US 12,223,012 B2
Machine learning variable selection and root cause discovery by cumulative prediction
Richard Burch, McKinney, TX (US); Qing Zhu, Rowlett, TX (US); Jonathan Holt, Sachse, TX (US); and Tomonori Honda, Santa Clara, CA (US)
Assigned to PDF Solutions, Inc., Santa Clara, CA (US)
Filed by PDF Solutions, Inc., Santa Clara, CA (US)
Filed on Oct. 16, 2020, as Appl. No. 17/072,830.
Claims priority of provisional application 62/916,171, filed on Oct. 16, 2019.
Prior Publication US 2021/0117861 A1, Apr. 22, 2021
Int. Cl. G06N 20/00 (2019.01); G06F 17/18 (2006.01); G06F 18/2113 (2023.01); G06N 5/04 (2023.01)

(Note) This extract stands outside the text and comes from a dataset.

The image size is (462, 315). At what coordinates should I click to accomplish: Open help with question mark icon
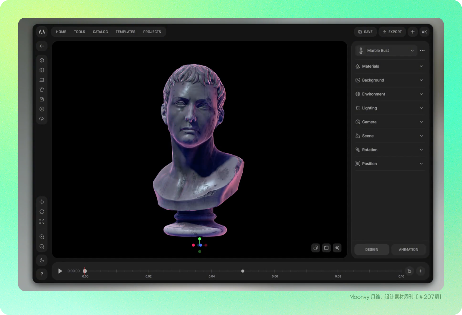[42, 274]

CPC G06F 18/2113 (2023.01) [G06F 17/18 (2013.01); G06N 5/04 (2013.01); G06N 20/00 (2019.01)] 6 Claims
OG exemplary drawing
 
1. A computer-implemented method for predicting yield for semiconductor devices in a semiconductor process, wherein a plurality of process parameters are associated with the yield of semiconductor devices, comprising:
configuring and training a machine learning model to predict yield based on an input data set having a selected plurality of the process parameters;
selecting a first parameter of the plurality of process parameters for the input data set, providing the input data set to the machine learning model, predicting yield based on the input data set, and determining a first r-squared value for a first prediction by the machine learning model based on the input data set;
selecting a second parameter of the plurality of process parameters and adding the second parameter to the input data set, providing the input data set to the machine learning model, predicting yield based on the input data set, and determining a second r-squared value for a second prediction by the machine learning model based on the input data set;
repeating a step of selecting an additional parameter of the plurality of process parameters, adding the additional parameter to the input data set, providing the input data set to the machine learning model, predicting yield based on the input data set, and determining an additional r-squared value for another prediction by the machine learning model based on the input data set;
accumulating all determined r-squared values until the accumulation increases by less than a threshold value;
ranking the plurality of selected parameters on the basis of respective r-squared values; and
identifying as inputs to include or exclude from the machine learning model on the basis of the ranking of selected parameters.